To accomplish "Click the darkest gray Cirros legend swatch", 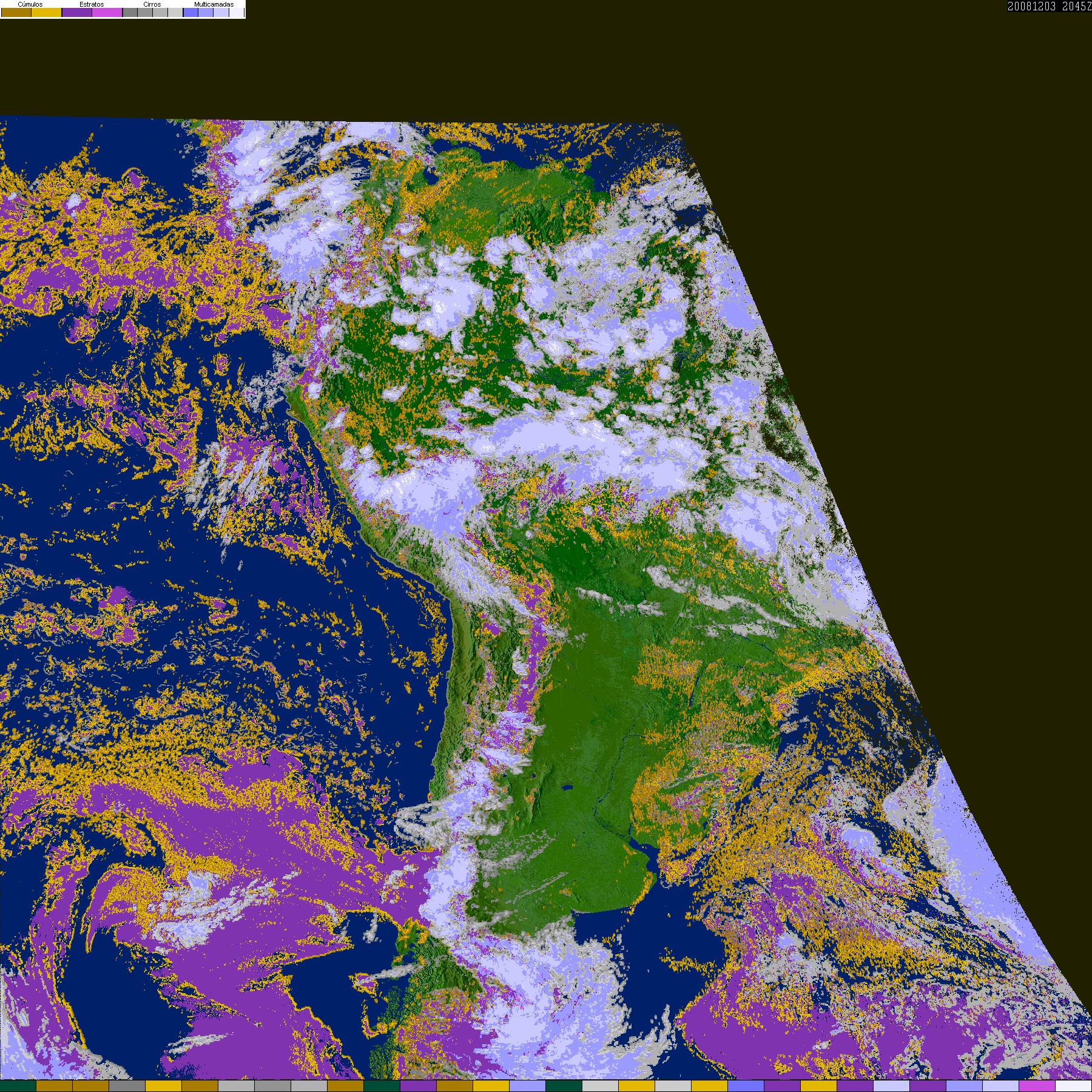I will tap(130, 13).
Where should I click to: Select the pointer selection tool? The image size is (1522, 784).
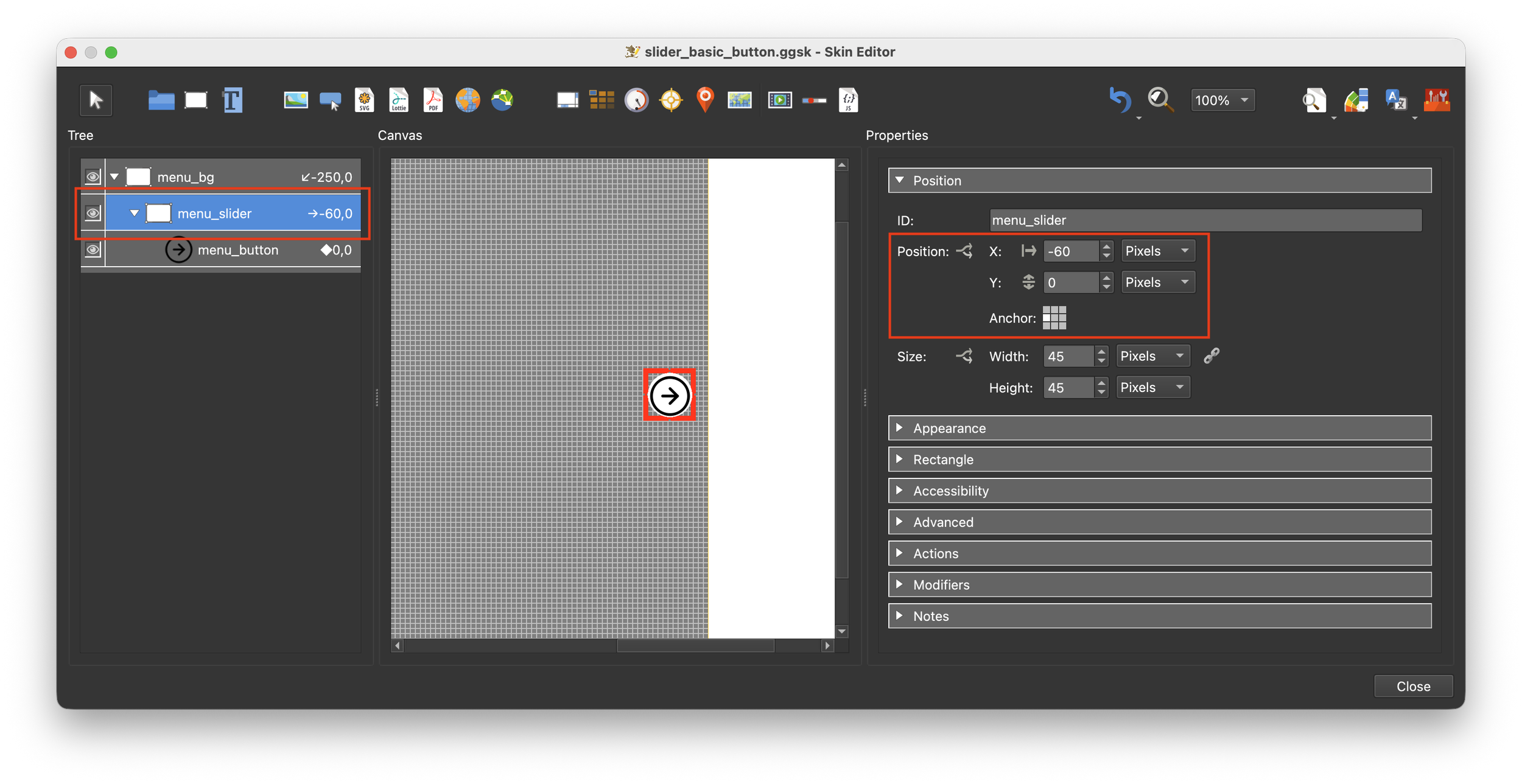[96, 100]
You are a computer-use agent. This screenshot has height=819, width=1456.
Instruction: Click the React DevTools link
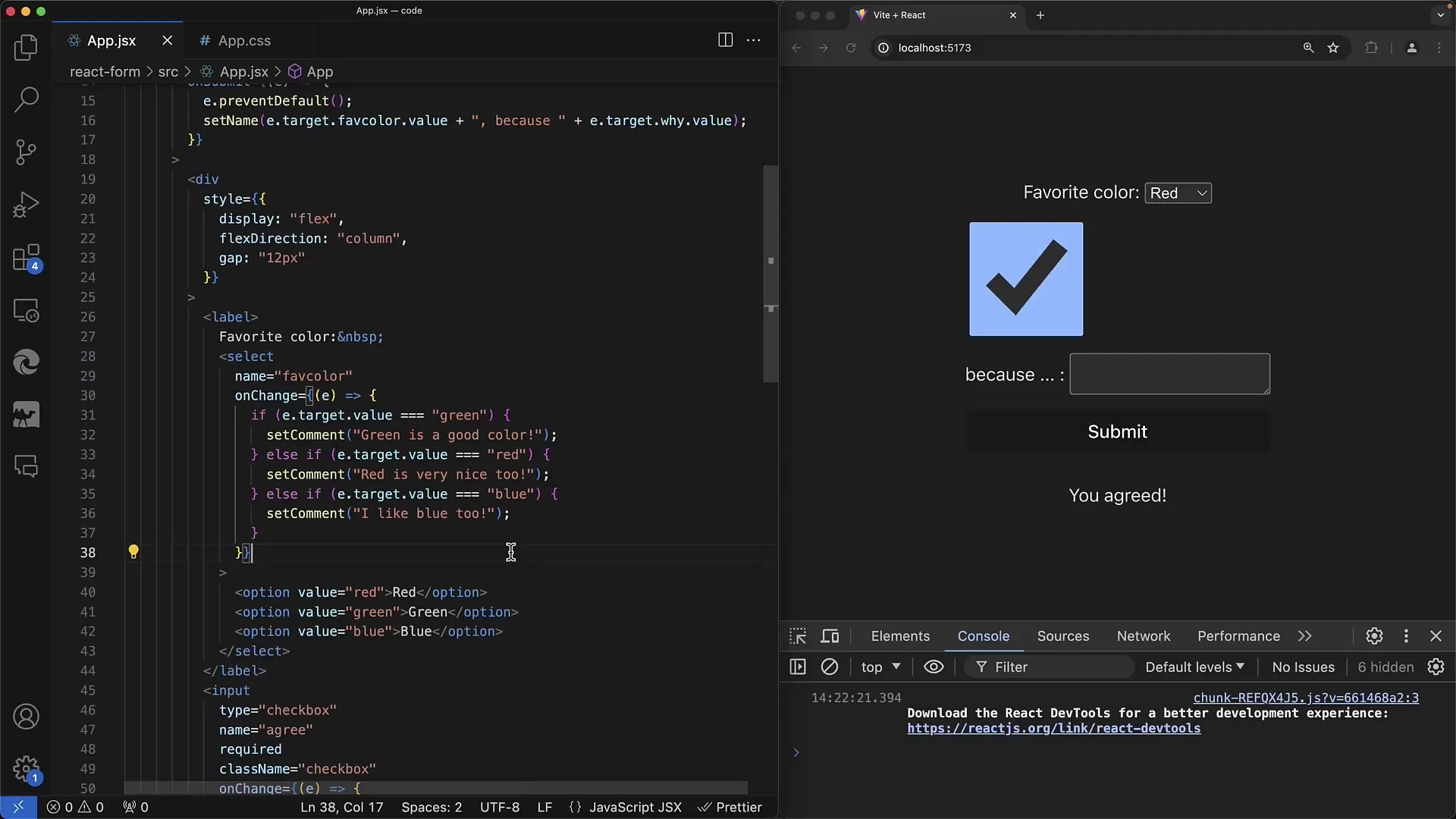[1053, 728]
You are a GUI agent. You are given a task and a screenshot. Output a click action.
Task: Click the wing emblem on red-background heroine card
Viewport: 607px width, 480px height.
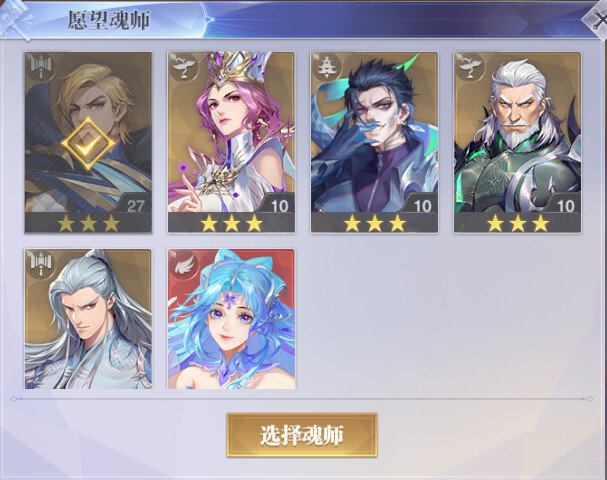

◆ ◆ ◆ ◆ ◆ ◆ ◆

▸ Goal of the exercise
Return every line of the records above that contains the string "screenshot", matching case exactly.

▸ Answer
You are a computer-use agent. This screenshot has height=819, width=1456.
You are a GUI agent. You are given a task and a screenshot. Output a click action.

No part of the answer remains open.